Unless, of course, you say “The hell with this noise – I’m just gonna make myself a tiny, pocket-sized dystrophin that I can cram into a virus and force patients to express that instead!” That sounds nice, because then you don’t really have to worry about targeting each individual exon in each individual patient. It also sounds like total crazy talk. Especially given that the standard gene therapy viruses can only hold enough genetic material to encode a protein on the order of 1500 or so amino acids.
But many biologists just happen to be that kind of crazy, and not without cause – one patient has been identified who was naturally missing nearly half of her dystrophin gene, and yet she exhibited only relatively mild symptoms and these at a late age. Since then, scientists have been banging away at the idea of creating a viral delivery-friendly, stumpy ‘microdystrophin’ gene that remains sufficiently functional to combat muscle-wasting in DMD patients. Unfortunately for us dog lovers, dogs happen to be the best available ‘large mammal’ model for characterizing the performance of these types of gene therapies. And sadly, many of the sacrifices of these pioneers were made in vain – early microdystrophin constructs were successfully delivered, and even gave rise to truncated protein in treated animals, but with no particular improvements in muscle function… in some cases, muscle performance even suffered as a result of treatment.
A new study in Molecular Therapy gives a bit more cause for hope, however. Dongsheng Duan’s team at the University of Missouri School of Medicine synthesized viruses containing a profoundly abridged version of dystrophin – a mere 30% of the original sequence – and used it to treat six dogs with muscular dystrophy. In each animal, they only dosed one muscle so that they could compare directly against the untreated counterpart in the same dog.

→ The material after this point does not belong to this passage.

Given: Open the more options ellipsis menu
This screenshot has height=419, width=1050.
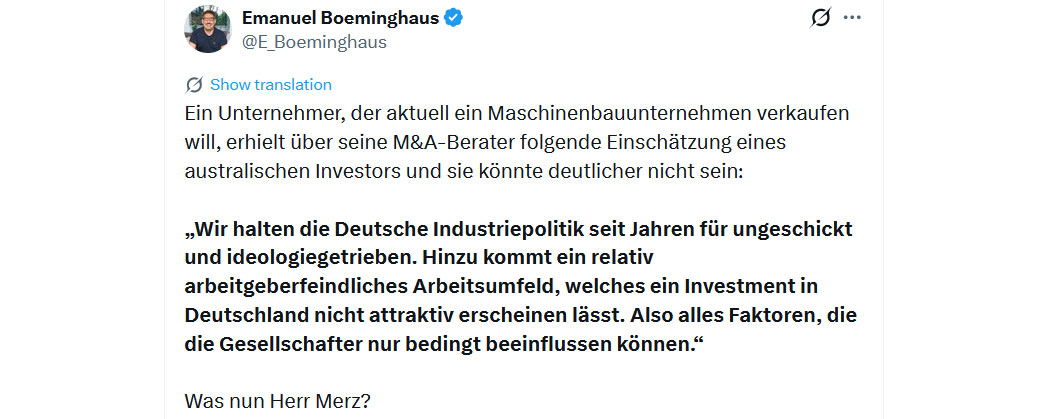Looking at the screenshot, I should click(x=852, y=18).
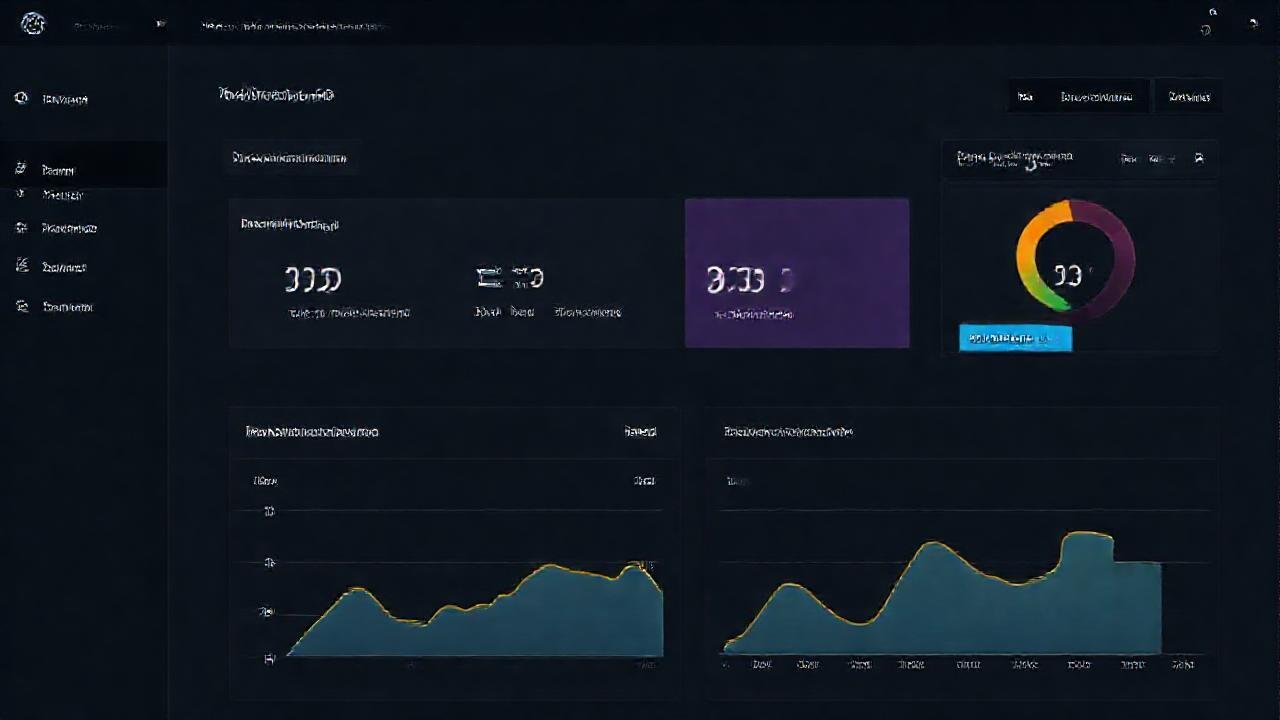
Task: Open the score summary card title link
Action: 1010,158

Within two months, they could specifically detect microdystrophin being produced in every single treated muscle. More importantly, microdystrophin proved capable of interacting with the appropriate protein partners in muscle tissue, and seemed to repair many of the abnormalities normally observed in dystrophic tissues.
As you can see, a lot of the disorganization and other mishegas (e.g. calcification and immune cell infiltration) that’s going on in the dystrophic tissue (left panels) has been addressed in the microdystrophin-treated muscle (right panels). On the other hand, the physical benefits were less readily apparent. There were no clear improvements in the force of muscle contraction, and although the treated muscle performed significantly better than the untreated in tests of repeated contraction, it was still far from acceptable levels for normal performance.
Nevertheless, this seems like a big step towards demonstrating the principle that a virus-friendly microdystrophin might become a viable option for the broader treatment of DMD patients. It’s abundantly clear that the current minigene is unready for clinical development and that scientists can now look forward to a protracted process of optimization (a.k.a. trial and error), but the authors also want to emphasize the primary positive takeaway point: “Our results have cleared uncertainty on microdystrophin therapy [that have] arisen from other dog studies.”
Ladies and gentlemen – start your editing!